Salah satu langkah antisipatif yang sudah sering disuarakan masyarakat, khususnya kalangan anggota DPR RI, adalah moratorium pendaftaran jamaah calon haji. Selama moratorium, Kementerian Agama dapat memberangkatkan semua mereka yang sudah masuk daftar tunggu. Tetapi, pilihan ini bukan tidak banyak risikonya. Salah satu yang paling pokok adalah menimbulkan ketidakpastian di kalangan mereka yang belum masuk daftar tunggu, sementara jumlah mereka pun terus meningkat selama masa moratorium.

Karena itu, mesti dicari kebijakan dan langkah lain. Termasuk, yang paling pokok adalah membatasi mereka yang dapat mendaftar. Karena naik haji adalah kewajiban rukun Islam kelima, yang jika memenuhi persyaratan istitha’ah wajib dilaksanakan hanya sekali seumur hidup, Kementerian Agama wajib menolak pendaftaran mereka yang telah pernah naik haji. Meski sebenarnya sudah ada semacam pembatasan semacam itu, tetapi kelihatan penerapannya tidak konsisten. Karena itu, publik sering mendengar cerita jamaah di televisi, misalnya, yang bangga bercerita naik haji berkali-kali–bahkan sampai tujuh atau belasan kali.

Dalam pada itu, perlu sosialisasi Kementerian Agama dengan dukungan ormas-ormas Islam, para kiai, ustaz, dan mubaligh tentang pentingnya umat Islam membatasi pergi naik haji masing-masing sekali saja. Sebaliknya, dana yang disiapkan untuk naik haji lebih dari satu kali dapat digunakan untuk kepentingan pemberdayaan keluarga dan umat, baik dalam bidang dakwah, pendidikan, ekonomi, kesehatan, dan seterusnya.

Alternatif lain, Kementerian Agama dapat mengambil langkah agar seluruh petugas haji di Makkah maupun Madinah adalah mereka yang belum pernah naik haji sama sekali. Untuk itu, Kementerian Agama dapat merekrut jamaah calon haji apakah PNS dari lingkungan Kementerian Agama dan kementerian-kementerian lain atau bahkan dari kalangan masyarakat lain untuk menjadi petugas haji. Untuk itu mereka perlu mendapat pelatihan khusus dalam penyelenggaran dan pelayanan ibadah haji pada waktunya nanti.

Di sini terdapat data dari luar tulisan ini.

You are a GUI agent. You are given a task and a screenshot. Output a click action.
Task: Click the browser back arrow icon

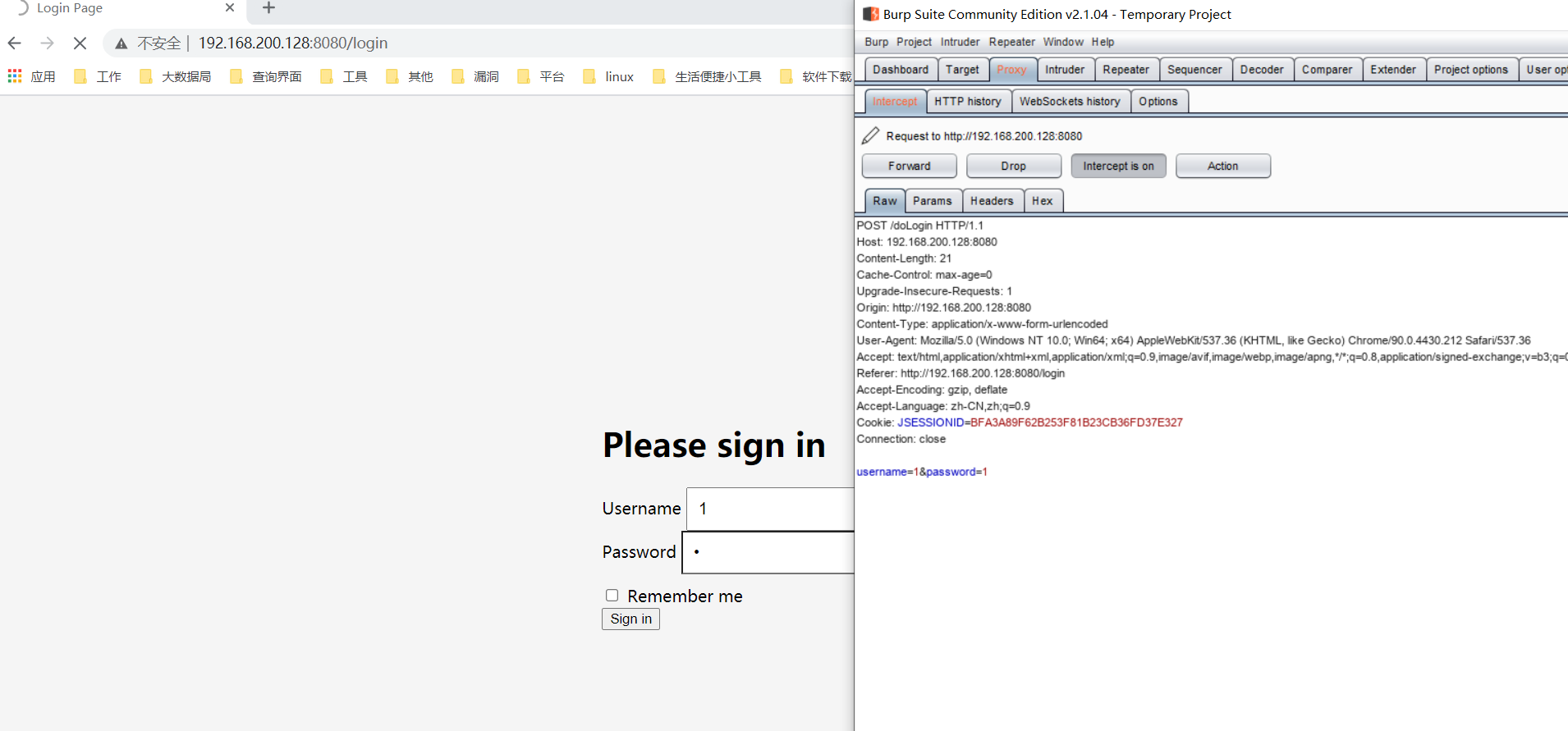pos(15,43)
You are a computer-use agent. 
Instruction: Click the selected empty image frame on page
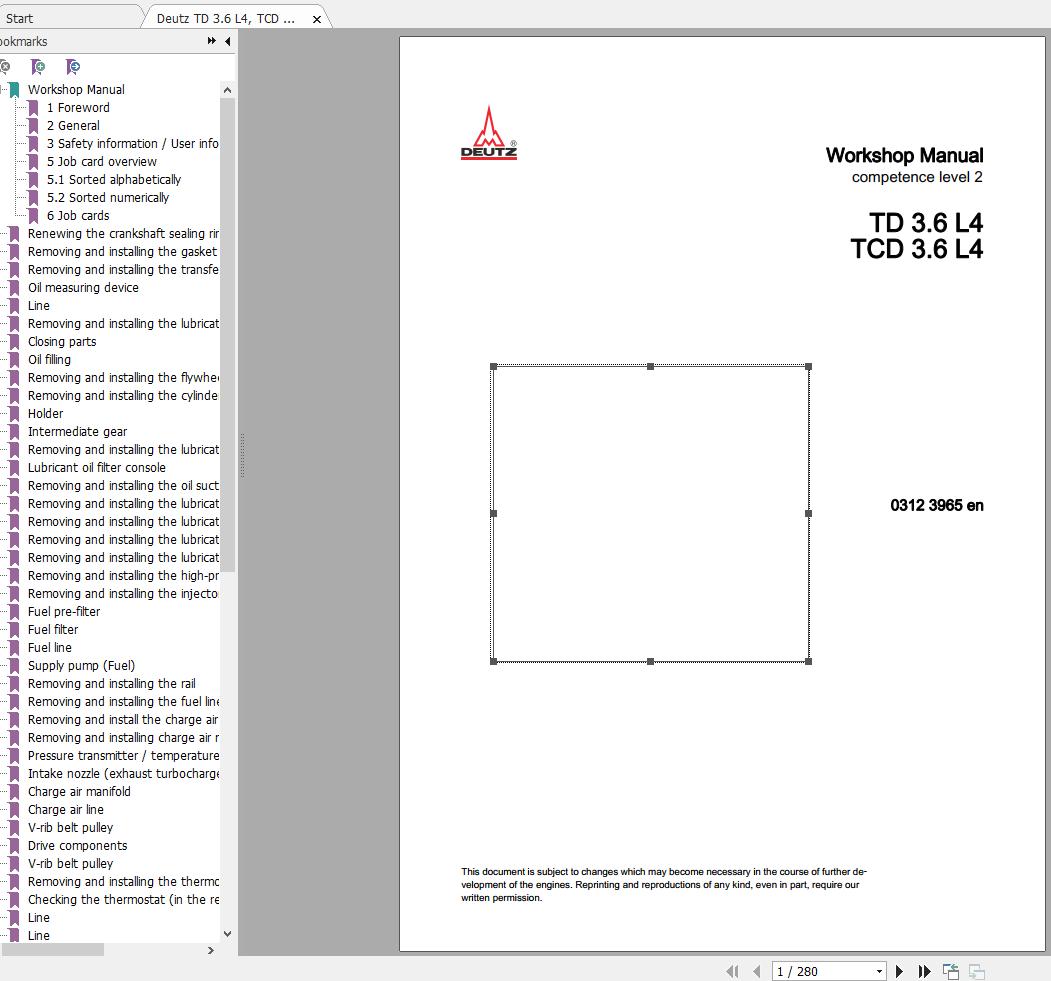[650, 513]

Sekali lagi, Kementerian Agama mesti mengupayakan berbagai opsi yang ada untuk memberi prioritas yang mungkin bagi mereka yang belum pernah naik haji. Sementara itu, kaum Muslimin-Muslimat sendiri harus mempertinggi kesabaran sembari terus memegangi prinsip, jika “panggilan” Nabi Ibrahim sudah sampai, insya Allah niat suci naik haji dapat terwujud–tinggal soal waktu saja.